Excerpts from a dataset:
_ _ _ _
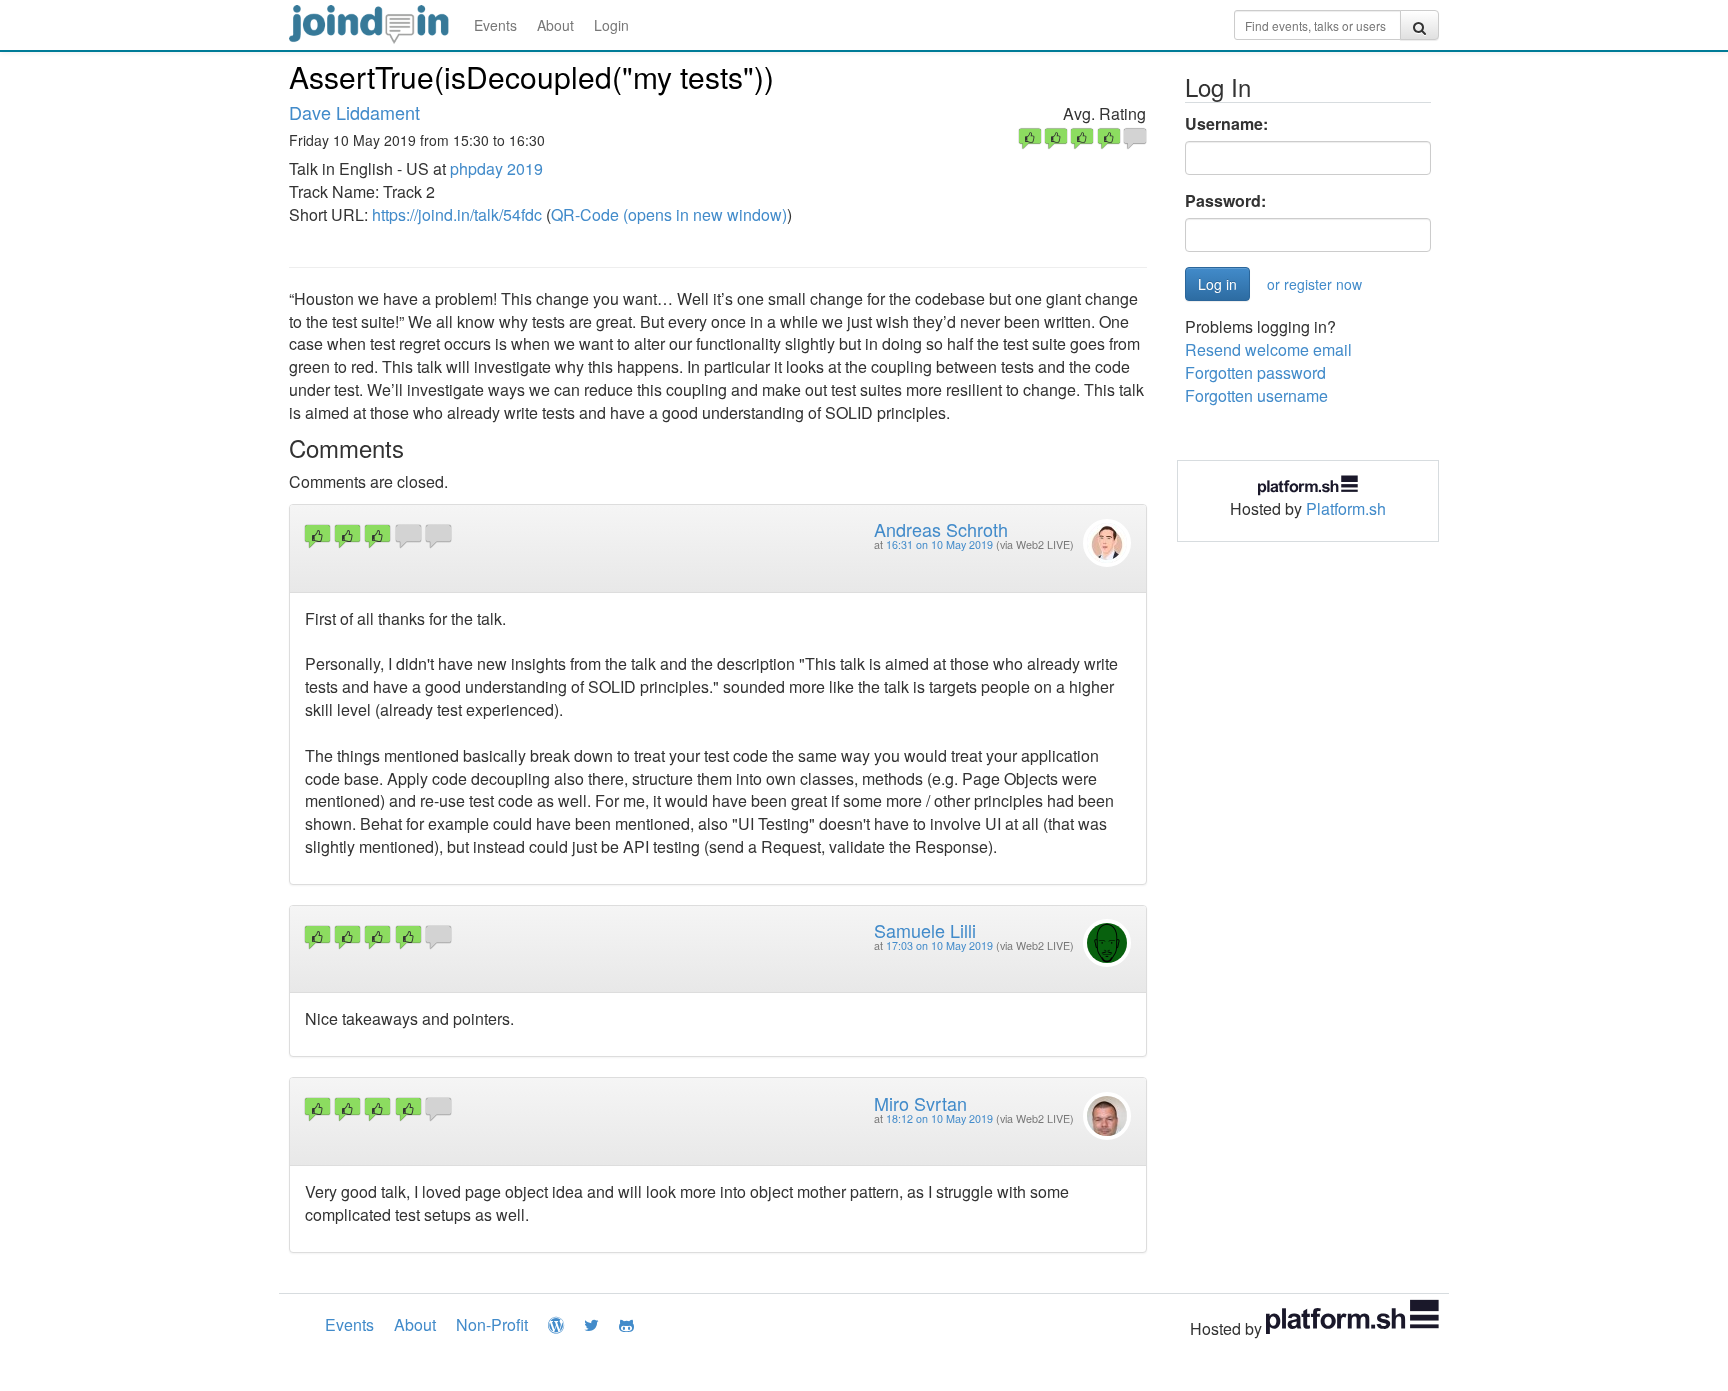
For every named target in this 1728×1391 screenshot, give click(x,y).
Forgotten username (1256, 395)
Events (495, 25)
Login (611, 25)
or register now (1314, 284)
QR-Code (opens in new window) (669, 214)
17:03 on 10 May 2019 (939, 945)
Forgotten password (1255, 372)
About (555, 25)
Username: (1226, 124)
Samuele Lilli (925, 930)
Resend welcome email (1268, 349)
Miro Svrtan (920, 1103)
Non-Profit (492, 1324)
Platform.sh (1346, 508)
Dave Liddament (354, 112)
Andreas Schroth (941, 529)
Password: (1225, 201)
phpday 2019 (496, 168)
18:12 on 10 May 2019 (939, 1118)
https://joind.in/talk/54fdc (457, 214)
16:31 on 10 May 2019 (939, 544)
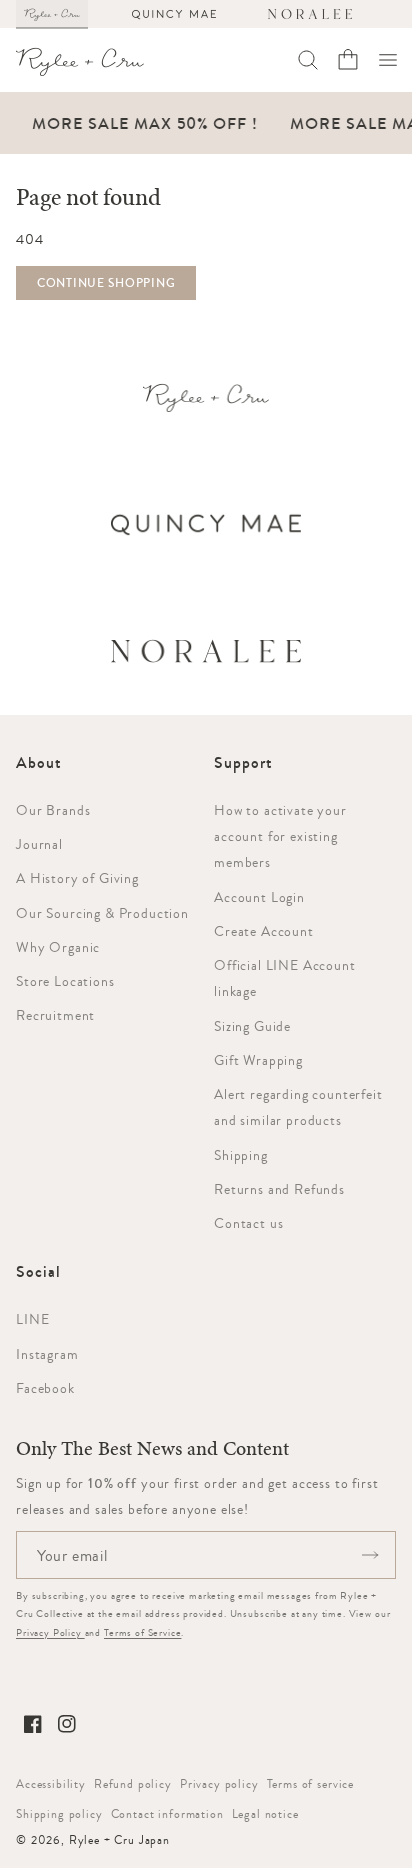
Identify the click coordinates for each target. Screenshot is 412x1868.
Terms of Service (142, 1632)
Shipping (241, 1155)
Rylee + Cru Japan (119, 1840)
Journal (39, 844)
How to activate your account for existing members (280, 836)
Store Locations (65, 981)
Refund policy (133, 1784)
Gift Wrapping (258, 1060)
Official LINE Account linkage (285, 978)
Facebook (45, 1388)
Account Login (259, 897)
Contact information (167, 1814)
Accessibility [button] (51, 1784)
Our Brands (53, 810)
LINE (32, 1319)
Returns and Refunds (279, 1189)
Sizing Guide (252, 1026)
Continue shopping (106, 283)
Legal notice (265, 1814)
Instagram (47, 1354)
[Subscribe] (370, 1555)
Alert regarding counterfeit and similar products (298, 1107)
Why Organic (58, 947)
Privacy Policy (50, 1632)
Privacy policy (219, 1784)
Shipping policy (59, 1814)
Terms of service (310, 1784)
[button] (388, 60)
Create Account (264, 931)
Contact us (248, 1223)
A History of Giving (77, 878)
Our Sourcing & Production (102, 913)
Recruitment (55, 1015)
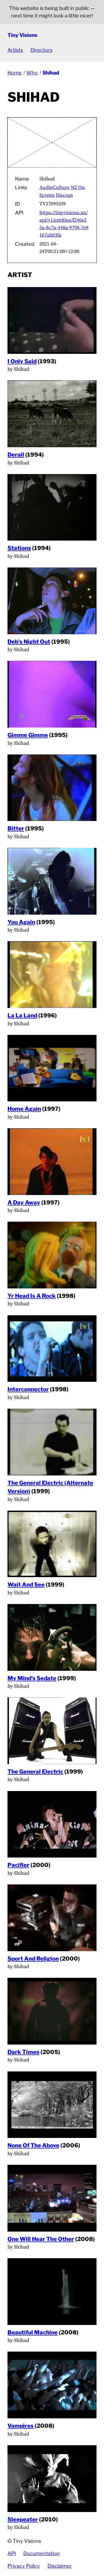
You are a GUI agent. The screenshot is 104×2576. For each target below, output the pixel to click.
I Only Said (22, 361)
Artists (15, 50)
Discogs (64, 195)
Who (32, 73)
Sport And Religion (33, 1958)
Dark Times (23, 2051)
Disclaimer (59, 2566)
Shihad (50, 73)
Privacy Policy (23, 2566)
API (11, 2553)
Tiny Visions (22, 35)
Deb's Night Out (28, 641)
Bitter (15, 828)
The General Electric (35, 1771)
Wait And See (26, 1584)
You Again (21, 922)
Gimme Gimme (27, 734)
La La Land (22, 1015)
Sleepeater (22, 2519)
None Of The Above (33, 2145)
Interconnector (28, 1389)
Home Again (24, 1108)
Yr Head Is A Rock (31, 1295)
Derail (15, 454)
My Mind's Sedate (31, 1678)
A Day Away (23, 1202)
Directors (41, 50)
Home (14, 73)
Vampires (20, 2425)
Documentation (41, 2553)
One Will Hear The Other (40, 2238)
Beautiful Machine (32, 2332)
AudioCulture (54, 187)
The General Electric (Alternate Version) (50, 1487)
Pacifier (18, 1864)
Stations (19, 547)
_ _ _ _
* **Goal of the exercise**:
Looking at the data above, write out exactly the lines that start at the one containing "QR-Code (opens in new window) (669, 214)" and end at the one containing "Non-Profit (492, 1324)"; include both and nothing beyond.

* **Expected answer**:
QR-Code (opens in new window) (669, 214)
17:03 on 10 May 2019 (939, 945)
Forgotten password (1255, 372)
About (555, 25)
Username: (1226, 124)
Samuele Lilli (925, 930)
Resend welcome email (1268, 349)
Miro Svrtan (920, 1103)
Non-Profit (492, 1324)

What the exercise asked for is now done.